そのような中で、食肉の需要・供給はさらに増加しています。中でも私が最も注目しているのは、これまでの”過熟した感のあるオーストラリアワイン”、といった固定観念を覆すべく、冷涼産地のワインスタイルが数多く登場していることですね。
そしてやっとのことで、この活気溢れる同地を訪問する機会を得たのはつい先週のことでした。標高1200m程で栽培されたブドウを使用した、数多くのすばらしいワインを味わいました。その標高の点で、ルーシヨンやシチリア島のエトナ山のワインのような多様性を持つ人気ワインにも負けず劣らず、様々な表情を持っています。生産者は幅広いワインの中で、一貫性を保っているのです。その中でも、ローガンワイン、特にウィマーラシリーズは、並外れたコスパをみせる醸造所だといえるでしょう。
ローガンワインは、各品種の特徴を純粋に表現していますが、ウィマーラは特にずば抜けており、シリーズ全てのワインから造り手の賢明さを感じることができます。
飲み手の私としては、実はピノ・グリをあまり楽しめていませんでした。何か一体感がなく、ぼってりしていたり、またやせ細って味気ない仕上がりになりがちです。しかし、ウィマーラはそのどちらでもなく、例えば洋ナシのジェラートや、りんごのノートと、そして見事なフェノール成分のバランス感は、まさにお手本ともなるべき、ブラボーな仕上がりです。

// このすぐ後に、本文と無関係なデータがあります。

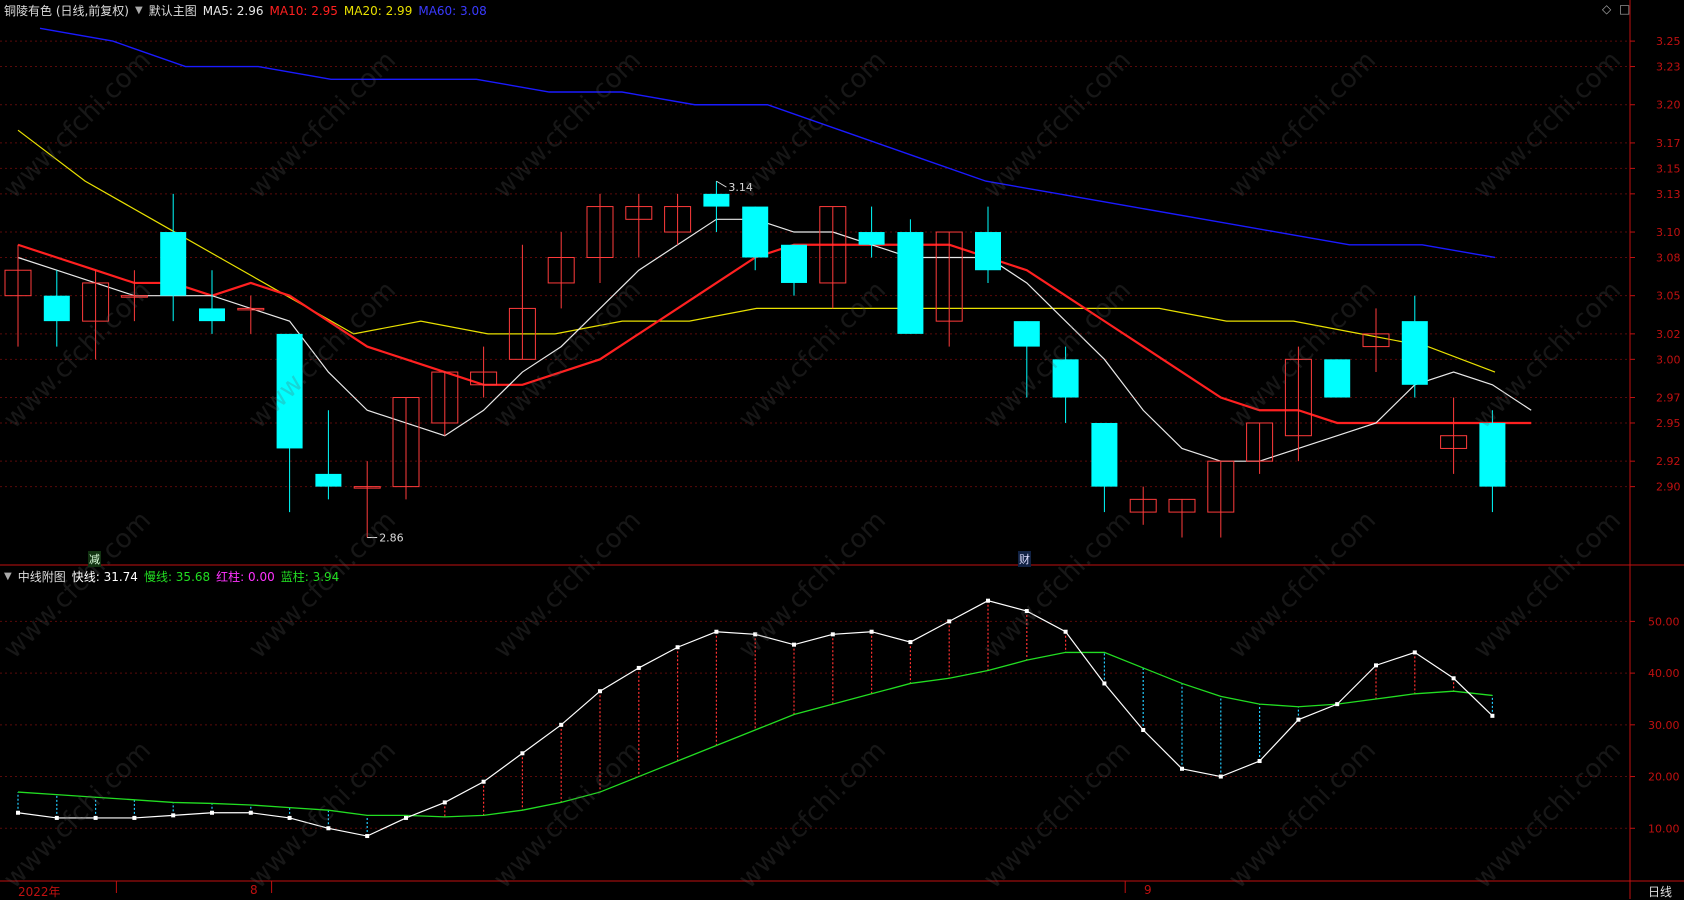  Describe the element at coordinates (392, 538) in the screenshot. I see `low-price-label: 2.86` at that location.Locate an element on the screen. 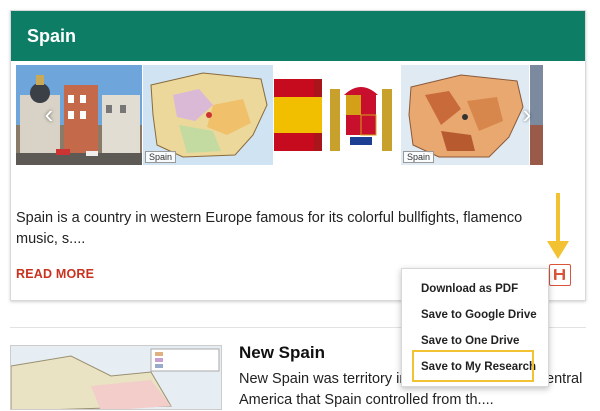 This screenshot has width=600, height=411. save-icon is located at coordinates (560, 274).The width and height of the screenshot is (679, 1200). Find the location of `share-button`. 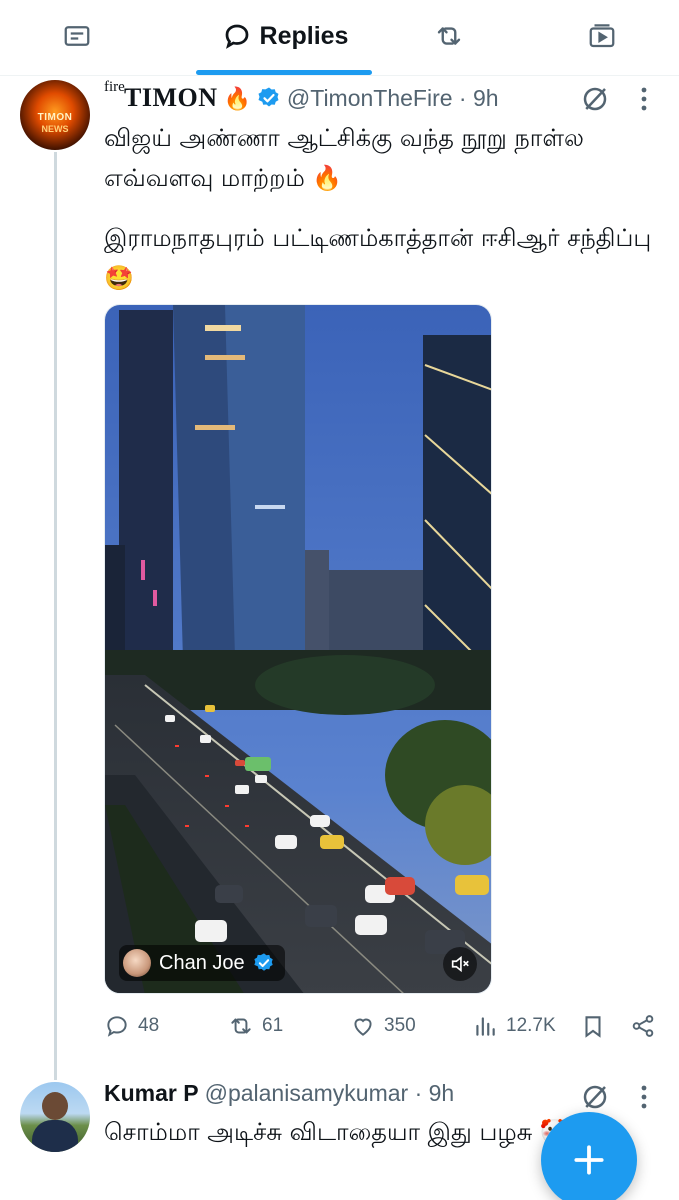

share-button is located at coordinates (643, 1026).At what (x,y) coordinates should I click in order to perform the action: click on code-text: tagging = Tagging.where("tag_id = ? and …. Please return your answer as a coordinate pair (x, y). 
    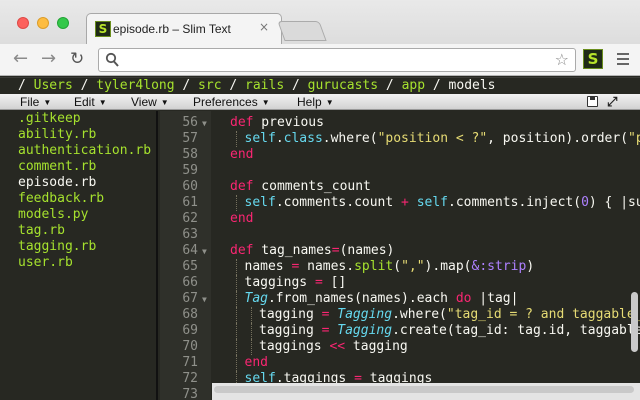
    Looking at the image, I should click on (450, 315).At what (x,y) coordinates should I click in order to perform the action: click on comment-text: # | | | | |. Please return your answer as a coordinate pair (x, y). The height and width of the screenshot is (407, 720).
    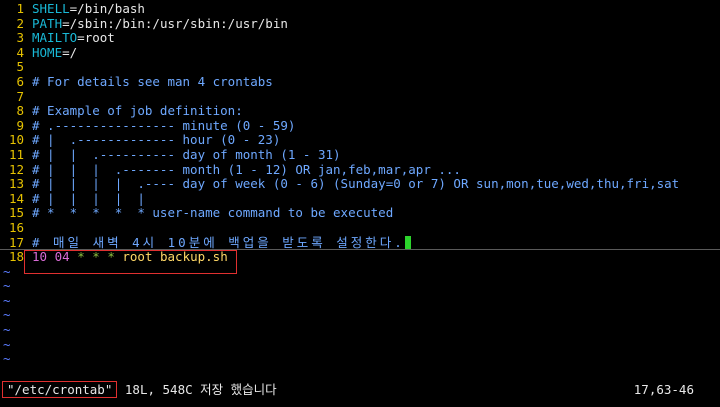
    Looking at the image, I should click on (88, 198).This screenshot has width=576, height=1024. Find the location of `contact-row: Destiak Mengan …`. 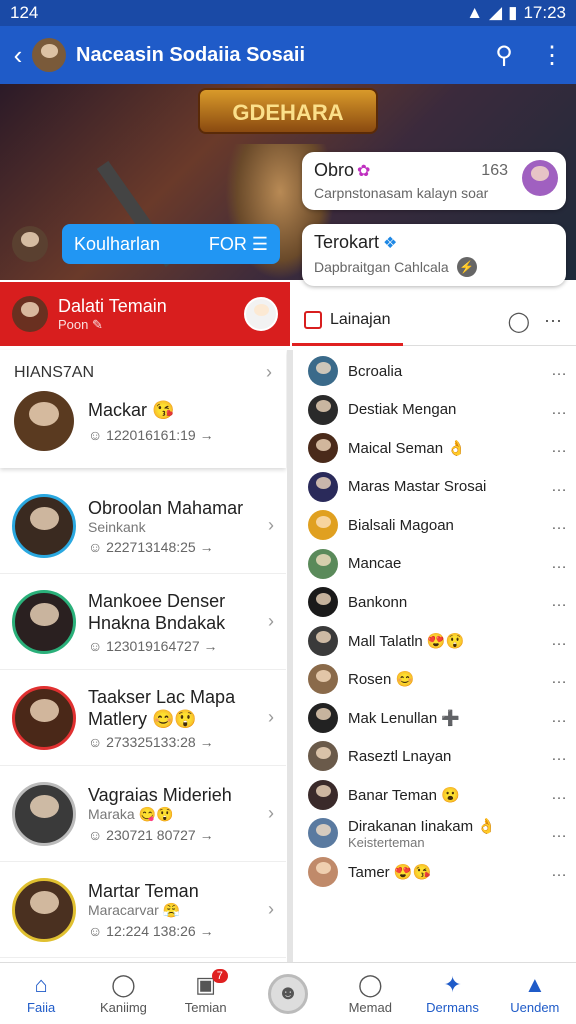

contact-row: Destiak Mengan … is located at coordinates (436, 410).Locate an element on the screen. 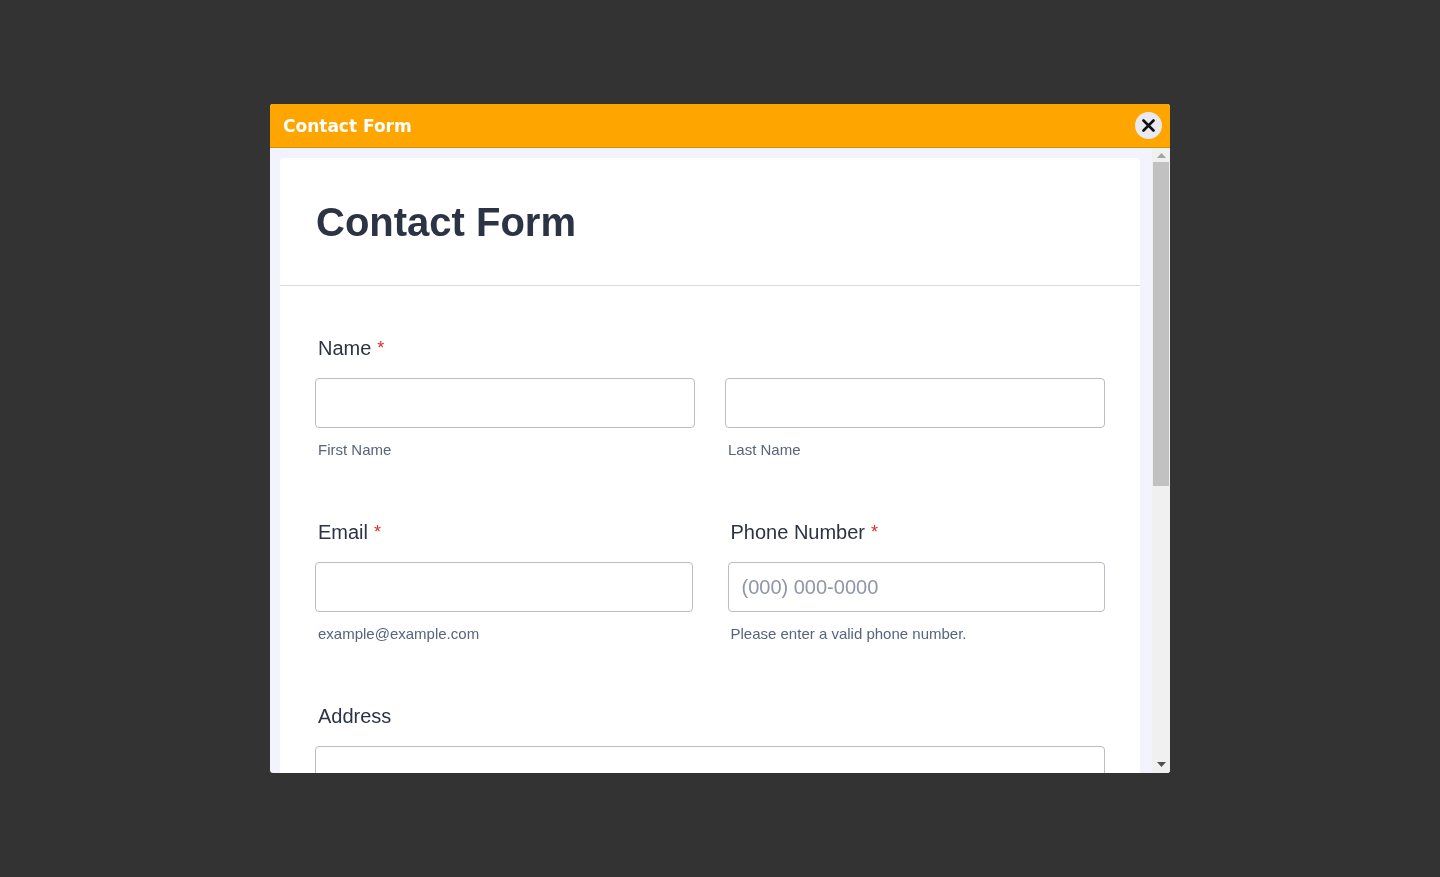  form-heading: Contact Form is located at coordinates (446, 222).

ローガン・ワインズの、ゲヴュルツトラミネール種のワインは、ブドウ品種の特徴が素直に表現されており、高い標高から生まれるフレッシュさを感じることができ、やせ細っているのでもなく、安い香水のようなものでもなく、アロマが明確で整っています。 心地よいスパイス、ライチのアロマをしっかりと捉えてくれる口当たりです。ピノはいきいきとして、エレガントで特に複雑な味わいというわけではないですが、見事なコスパをもっています。一方で、シラー/ヴィオニエは、品種の持つ滑らかな味わいの中で、あら挽きのコショウ、泥炭やスミレを感じます。
私が味わった中で最も驚いたのは、シルキーな、口当たりの良いメルローでしょうか。ロワールワインの印象も受けつつ、しかしもっと大胆なスグリのノートや、非常に高いレベルのブドウの熟成感を持っていました。
ワインに対する日本市場の現実は、より安価なワインを求めています。私個人の見解としては、ほとんどの日本の消費者はワインの質をわかっておらず、単にワインは“価値”を感じさせてくれると信じたいだけのように感じます。そしてその謎めいた”聖杯”に対して、何度も耳にしてきてきたフレーズ”コスパが高い!“でまとめてしまっています。残念ながら、価格重視の多くのワインは、美味しいとはいえません。それは単に安いからです。
逆に、ウィマーラシリーズは、ここ2年間で私が味わったワインの中でも、最も”コスパが高い!”と自信をもって言えるワインです。 同ワインは、まさに”コストパフォーマンス、”の定義づけであり、飲み手が、フィネス感、繊細さ、そして財布を気にすることなく細部までも楽しめる喜びを与えるものだといえます。”